TASK GOAL: The answer must match the material word for word, with every line included.

PROVIDED INFORMATION:
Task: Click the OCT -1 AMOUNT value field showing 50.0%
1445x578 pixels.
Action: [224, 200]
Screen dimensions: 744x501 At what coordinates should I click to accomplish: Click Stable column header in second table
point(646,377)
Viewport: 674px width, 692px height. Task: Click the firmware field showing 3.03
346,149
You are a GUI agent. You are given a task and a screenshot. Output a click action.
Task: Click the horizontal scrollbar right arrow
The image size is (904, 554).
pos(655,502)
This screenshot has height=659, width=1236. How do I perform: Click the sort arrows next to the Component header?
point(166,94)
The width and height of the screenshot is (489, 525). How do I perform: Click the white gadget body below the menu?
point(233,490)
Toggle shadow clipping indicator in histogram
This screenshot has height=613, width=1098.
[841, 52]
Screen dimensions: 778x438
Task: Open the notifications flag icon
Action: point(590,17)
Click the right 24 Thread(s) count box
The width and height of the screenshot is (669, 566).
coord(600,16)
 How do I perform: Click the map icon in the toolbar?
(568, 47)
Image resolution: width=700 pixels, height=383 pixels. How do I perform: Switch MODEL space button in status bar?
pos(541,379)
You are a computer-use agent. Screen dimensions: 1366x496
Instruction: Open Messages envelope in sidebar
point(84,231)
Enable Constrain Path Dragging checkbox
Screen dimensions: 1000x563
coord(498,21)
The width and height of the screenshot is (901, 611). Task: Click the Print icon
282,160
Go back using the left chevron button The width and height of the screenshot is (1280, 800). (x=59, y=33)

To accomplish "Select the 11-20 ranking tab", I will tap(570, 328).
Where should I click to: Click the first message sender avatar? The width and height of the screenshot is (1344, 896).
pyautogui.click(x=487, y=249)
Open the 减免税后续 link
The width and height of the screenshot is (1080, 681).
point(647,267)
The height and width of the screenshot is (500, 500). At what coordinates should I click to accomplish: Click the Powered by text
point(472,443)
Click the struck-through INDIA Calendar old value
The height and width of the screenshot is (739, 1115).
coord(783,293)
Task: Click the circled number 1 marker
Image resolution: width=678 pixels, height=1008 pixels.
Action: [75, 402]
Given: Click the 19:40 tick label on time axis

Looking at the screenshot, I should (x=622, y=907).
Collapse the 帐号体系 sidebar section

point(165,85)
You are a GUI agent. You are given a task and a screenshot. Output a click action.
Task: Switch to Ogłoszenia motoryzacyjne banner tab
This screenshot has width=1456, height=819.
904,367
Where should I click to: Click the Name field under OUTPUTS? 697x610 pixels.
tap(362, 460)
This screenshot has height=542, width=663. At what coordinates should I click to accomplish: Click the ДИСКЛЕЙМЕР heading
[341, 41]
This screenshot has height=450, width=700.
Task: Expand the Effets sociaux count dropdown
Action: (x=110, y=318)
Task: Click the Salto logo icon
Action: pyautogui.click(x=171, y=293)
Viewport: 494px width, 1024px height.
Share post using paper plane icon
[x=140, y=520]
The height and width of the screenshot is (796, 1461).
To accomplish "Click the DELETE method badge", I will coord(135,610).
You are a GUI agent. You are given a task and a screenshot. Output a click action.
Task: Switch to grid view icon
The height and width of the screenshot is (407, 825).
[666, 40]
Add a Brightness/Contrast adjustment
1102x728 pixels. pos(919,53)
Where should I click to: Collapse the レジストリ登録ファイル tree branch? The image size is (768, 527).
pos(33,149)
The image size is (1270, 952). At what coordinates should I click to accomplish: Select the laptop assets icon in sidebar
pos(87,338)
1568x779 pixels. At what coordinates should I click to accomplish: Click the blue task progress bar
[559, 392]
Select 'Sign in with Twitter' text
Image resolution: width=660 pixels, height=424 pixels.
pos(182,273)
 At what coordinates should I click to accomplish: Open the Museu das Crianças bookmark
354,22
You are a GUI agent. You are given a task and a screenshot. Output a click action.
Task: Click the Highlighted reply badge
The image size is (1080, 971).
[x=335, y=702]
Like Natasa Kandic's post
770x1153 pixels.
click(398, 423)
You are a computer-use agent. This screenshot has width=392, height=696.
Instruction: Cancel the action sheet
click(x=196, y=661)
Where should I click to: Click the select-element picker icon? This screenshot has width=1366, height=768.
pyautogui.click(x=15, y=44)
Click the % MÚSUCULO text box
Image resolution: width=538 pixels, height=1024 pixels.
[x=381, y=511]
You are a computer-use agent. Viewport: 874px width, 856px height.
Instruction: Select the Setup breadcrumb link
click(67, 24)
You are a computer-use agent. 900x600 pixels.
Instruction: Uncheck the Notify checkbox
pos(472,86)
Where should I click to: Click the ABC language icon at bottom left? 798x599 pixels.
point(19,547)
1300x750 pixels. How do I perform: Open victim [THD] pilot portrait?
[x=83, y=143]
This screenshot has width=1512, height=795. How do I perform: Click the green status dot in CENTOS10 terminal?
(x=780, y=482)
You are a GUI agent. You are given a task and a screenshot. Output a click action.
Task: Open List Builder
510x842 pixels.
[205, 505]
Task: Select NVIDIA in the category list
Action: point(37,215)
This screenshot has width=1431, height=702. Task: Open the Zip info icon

EXPECTED ANSWER:
Task: Click the OCT -1 AMOUNT value field showing 50.0%
1445x578 pixels.
Action: [224, 200]
Screen dimensions: 744x501 At what coordinates should I click to accomplish: Click Stable column header in second table
point(646,377)
Viewport: 674px width, 692px height. Task: Click the firmware field showing 3.03
346,149
You are a GUI agent. You are given a task and a screenshot. Output a click action.
Task: Click the horizontal scrollbar right arrow
The image size is (904, 554).
pos(655,502)
This screenshot has height=659, width=1236. How do I perform: Click the sort arrows next to the Component header?
point(166,94)
The width and height of the screenshot is (489, 525). How do I perform: Click the white gadget body below the menu?
point(233,490)
Toggle shadow clipping indicator in histogram
This screenshot has height=613, width=1098.
[841, 52]
Screen dimensions: 778x438
Task: Open the notifications flag icon
Action: point(590,17)
Click the right 24 Thread(s) count box
The width and height of the screenshot is (669, 566).
coord(600,16)
 How do I perform: Click the map icon in the toolbar?
(568, 47)
Image resolution: width=700 pixels, height=383 pixels. How do I perform: Switch MODEL space button in status bar?
pos(541,379)
You are a computer-use agent. Screen dimensions: 1366x496
Instruction: Open Messages envelope in sidebar
point(84,231)
Enable Constrain Path Dragging checkbox
Screen dimensions: 1000x563
coord(498,21)
The width and height of the screenshot is (901, 611). Task: Click the Print icon
282,160
Go back using the left chevron button The width and height of the screenshot is (1280, 800). (x=59, y=33)

To accomplish "Select the 11-20 ranking tab", I will tap(570, 328).
Where should I click to: Click the first message sender avatar? The width and height of the screenshot is (1344, 896).
pyautogui.click(x=487, y=249)
Open the 减免税后续 link
The width and height of the screenshot is (1080, 681).
point(647,267)
The height and width of the screenshot is (500, 500). At what coordinates should I click to accomplish: Click the Powered by text
point(472,443)
Click the struck-through INDIA Calendar old value
The height and width of the screenshot is (739, 1115).
coord(783,293)
Task: Click the circled number 1 marker
Image resolution: width=678 pixels, height=1008 pixels.
Action: [75, 402]
Given: Click the 19:40 tick label on time axis

Looking at the screenshot, I should (x=622, y=907).
Collapse the 帐号体系 sidebar section

point(165,85)
You are a GUI agent. You are given a task and a screenshot. Output a click action.
Task: Switch to Ogłoszenia motoryzacyjne banner tab
This screenshot has width=1456, height=819.
904,367
Where should I click to: Click the Name field under OUTPUTS? 697x610 pixels.
tap(362, 460)
This screenshot has height=542, width=663. At what coordinates should I click to accomplish: Click the ДИСКЛЕЙМЕР heading
[341, 41]
This screenshot has height=450, width=700.
Task: Expand the Effets sociaux count dropdown
Action: (x=110, y=318)
Task: Click the Salto logo icon
Action: pyautogui.click(x=171, y=293)
Viewport: 494px width, 1024px height.
Share post using paper plane icon
[x=140, y=520]
The height and width of the screenshot is (796, 1461).
To accomplish "Click the DELETE method badge", I will coord(135,610).
You are a GUI agent. You are given a task and a screenshot. Output a click action.
Task: Switch to grid view icon
The height and width of the screenshot is (407, 825).
[666, 40]
Add a Brightness/Contrast adjustment
1102x728 pixels. pos(919,53)
Where should I click to: Collapse the レジストリ登録ファイル tree branch? The image size is (768, 527).
pos(33,149)
The image size is (1270, 952). At what coordinates should I click to accomplish: Select the laptop assets icon in sidebar
pos(87,338)
1568x779 pixels. At what coordinates should I click to accomplish: Click the blue task progress bar
[559, 392]
Select 'Sign in with Twitter' text
Image resolution: width=660 pixels, height=424 pixels.
pos(182,273)
 At what coordinates should I click to accomplish: Open the Museu das Crianças bookmark
354,22
You are a GUI agent. You are given a task and a screenshot. Output a click action.
Task: Click the Highlighted reply badge
The image size is (1080, 971).
[x=335, y=702]
Like Natasa Kandic's post
770x1153 pixels.
click(398, 423)
You are a computer-use agent. This screenshot has width=392, height=696.
Instruction: Cancel the action sheet
click(x=196, y=661)
Where should I click to: Click the select-element picker icon? This screenshot has width=1366, height=768.
pyautogui.click(x=15, y=44)
Click the % MÚSUCULO text box
Image resolution: width=538 pixels, height=1024 pixels.
[x=381, y=511]
You are a computer-use agent. Viewport: 874px width, 856px height.
Instruction: Select the Setup breadcrumb link
click(67, 24)
You are a computer-use agent. 900x600 pixels.
Instruction: Uncheck the Notify checkbox
pos(472,86)
Where should I click to: Click the ABC language icon at bottom left? 798x599 pixels.
point(19,547)
1300x750 pixels. How do I perform: Open victim [THD] pilot portrait?
[x=83, y=143]
This screenshot has width=1512, height=795. How do I perform: Click the green status dot in CENTOS10 terminal?
(x=780, y=482)
You are a GUI agent. You are given a task and a screenshot. Output a click action.
Task: Open List Builder
510x842 pixels.
[205, 505]
Task: Select NVIDIA in the category list
Action: point(37,215)
This screenshot has width=1431, height=702. Task: Open the Zip info icon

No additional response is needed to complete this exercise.